━━━ GIVEN ENTRIES
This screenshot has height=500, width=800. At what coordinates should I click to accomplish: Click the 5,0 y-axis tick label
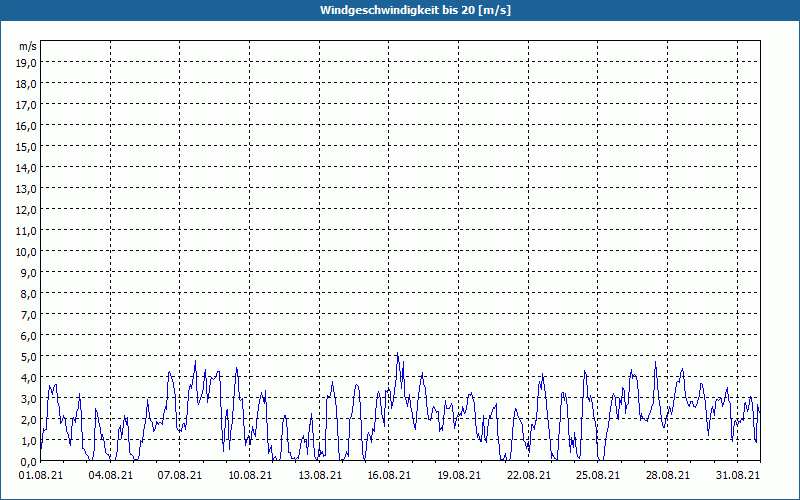(x=27, y=356)
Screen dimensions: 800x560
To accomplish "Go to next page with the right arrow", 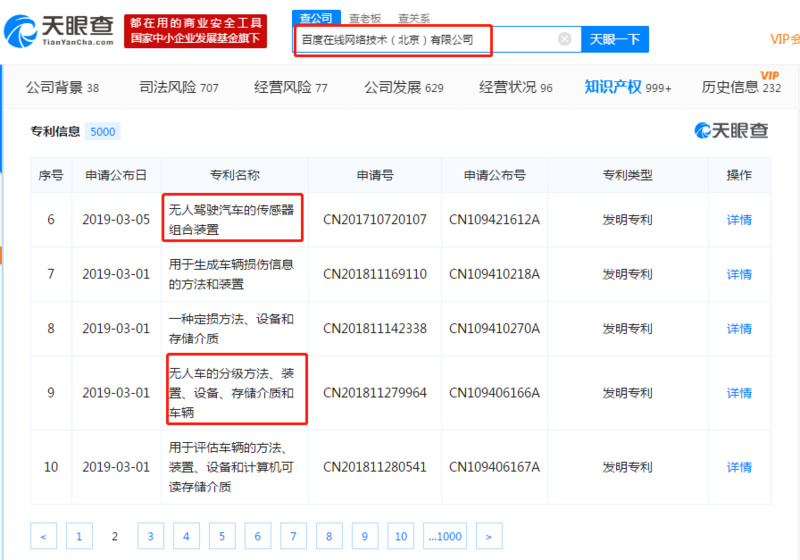I will point(489,536).
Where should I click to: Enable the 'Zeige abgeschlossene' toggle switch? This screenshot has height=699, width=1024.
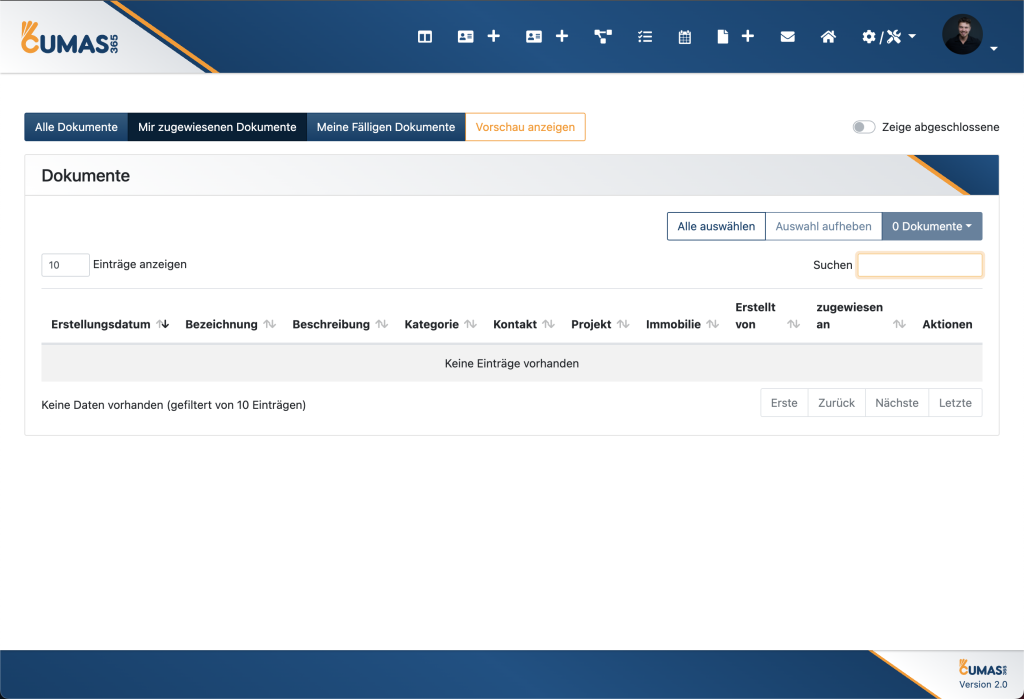(x=864, y=127)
━━━━━━
### ASSIGNMENT
Your answer should be the lines from the line containing "Where should I" through the end of the listing above, output exactly and alone, without the pictures.

### EXERCISE RESPONSE
Where should I click to: Enable the 'Zeige abgeschlossene' toggle switch? This screenshot has height=699, width=1024.
(x=864, y=127)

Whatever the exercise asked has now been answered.